Central Kurdish TTS dataset 1.0 | Mozilla Data Collective

Specifics

Licensing

Creative Commons Attribution 4.0 International (CC-BY-4.0)

https://spdx.org/licenses/CC-BY-4.0.html

Considerations

Restrictions/Special Constraints

The audio data in this dataset represents the personal voice of the speaker, Aso Mahmudi. While this dataset is provided for research and development, it is strictly forbidden to use this dataset to clone, mimic, or impersonate the speaker for deceptive, malicious, or non-consensual purposes.

Forbidden Usage

By using this dataset, you agree to the following restrictions. You may not use this dataset to: - Build or train systems that generate hate speech, discriminatory language, or content that targets groups in harmful ways. - Conduct surveillance, intrusive monitoring, or any privacy-violating applications. - Manipulate political discourse, influence elections, or perform political propaganda. - Generate violent, inciting, or hateful content, or content that promotes violence and aggression.

Metadata

Central Kurdish TTS Dataset

Dataset Description

This dataset contains high-quality single-speaker audio recordings in Central Kurdish, intended for building Text-to-Speech (TTS) systems. The dataset comprises 2 hours and 18 minutes of aligned audio and text data.

Language: Central Kurdish
ISO Code: ckb
Total Duration: 2 hours, 18 minutes
Total Files: 1,653 WAV files
Script: Standard Arabic script of Kurdish
Included Letters: ئ ا ب پ ت ج چ ح خ د ر ڕ ز ژ س ش ع غ ف ڤ ق ک گ ل ڵ م ن و ۆ هـ ە ی ێ
Included Punctuation Marks: . ، ؟ ! : ؛

Speaker Information

The dataset features a single male speaker with a native accent from Mariwan.

Speaker Name: Aso Mahmudi
Gender: Male
Origin/Accent: Mariwan, Kurdistan
Recording Environment: Home Studio

Data Sources

The transcriptions used for the recordings are derived from a mix of classical and modern sources to ensure lexical, phonetic, and stylistic variety:

Literature: Full text of the book "Mesele-y Wijdan" by Ahmad Mukhtar Jaff (1896–1935). [49 minutes]
Web: Various texts extracted from the Kurdish websites.
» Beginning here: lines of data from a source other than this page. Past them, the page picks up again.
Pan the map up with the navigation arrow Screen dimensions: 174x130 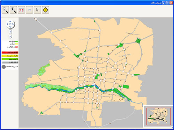[x=10, y=21]
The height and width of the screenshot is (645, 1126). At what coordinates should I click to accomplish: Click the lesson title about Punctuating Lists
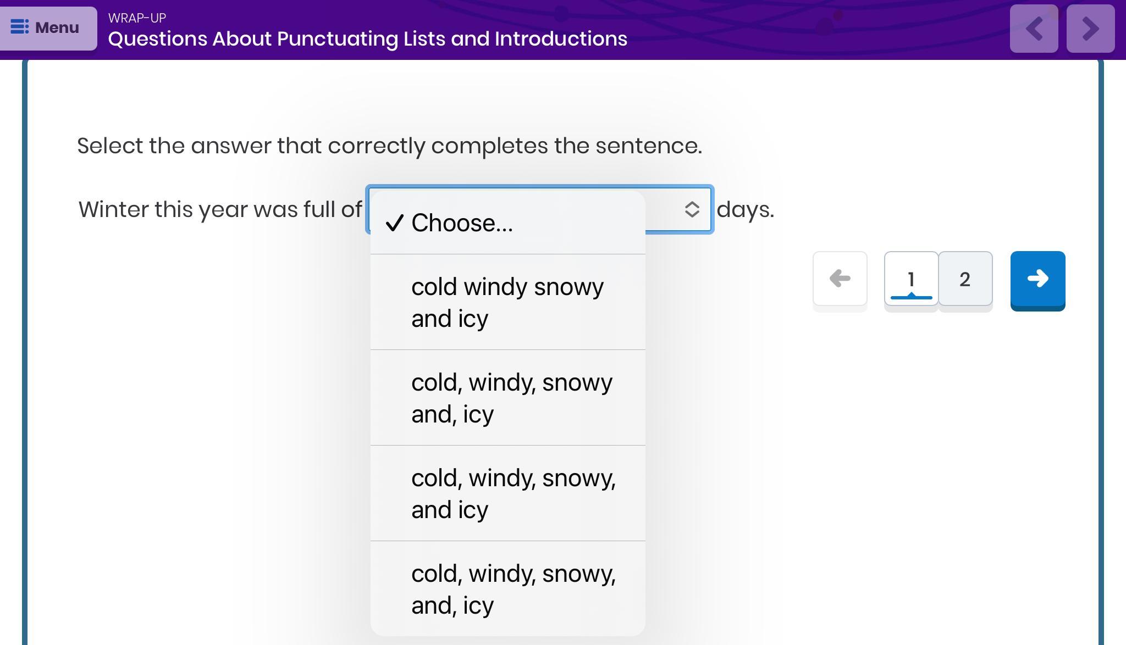367,39
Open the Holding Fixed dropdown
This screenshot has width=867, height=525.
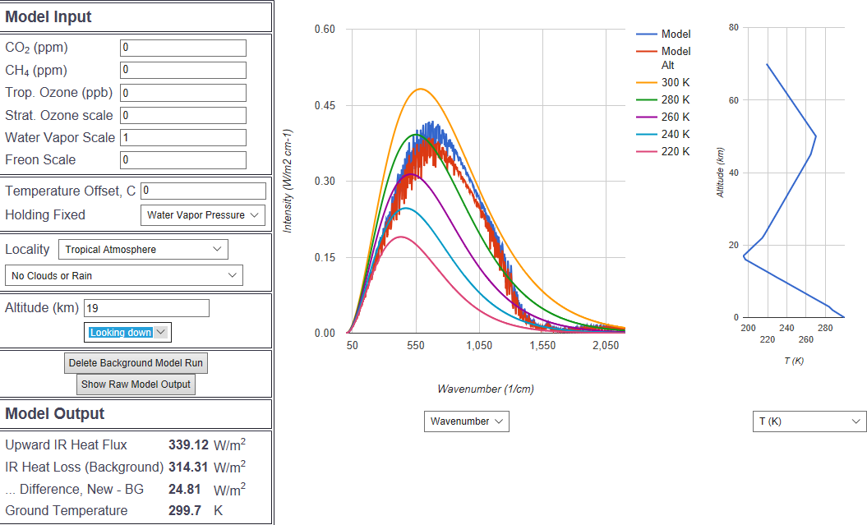203,215
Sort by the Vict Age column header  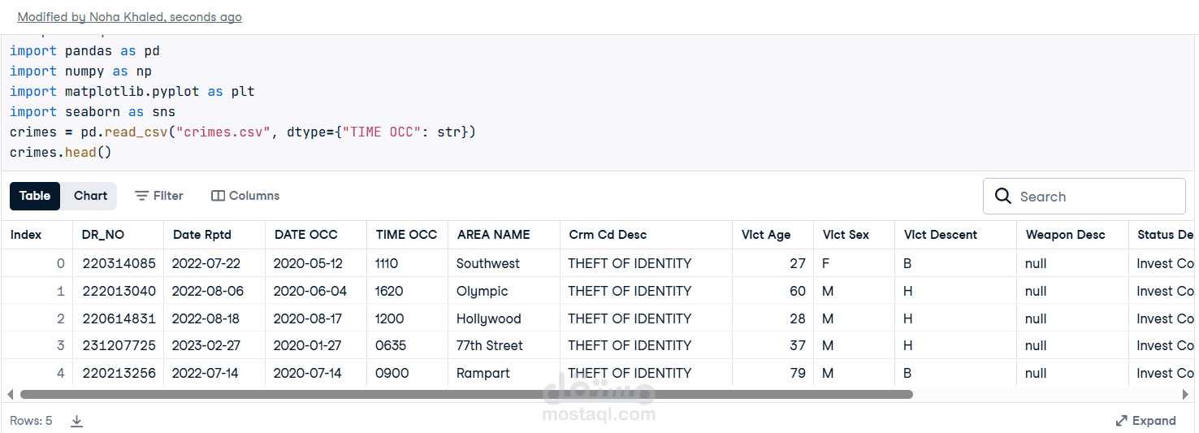point(766,235)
Quality Control: All texts have been manually reviewed to ensure they exactly match the audio recordings.

Technical Specifications

Microphone: FIFINE Studio Condenser USB Microphone
Audio Format: WAV
Sampling Rate: 22050 Hz
Bit Depth: 16-bit
Channels: Mono

Dataset Structure

The dataset consists of a folder of audio files and a metadata CSV file.

Metadata Format

The metadata.csv uses a pipe (|) delimiter.

Columns:

file_name: The name of the audio file (without extension or with extension, depending on your setup).
text: The transcription in the standard Kurdish Arabic script.

Example:

file_001.wav|ئەمە نموونەیەکە بۆ تاقیکردنەوە
file_002.wav|دەقی کتێبی مەسەلەی ویژدان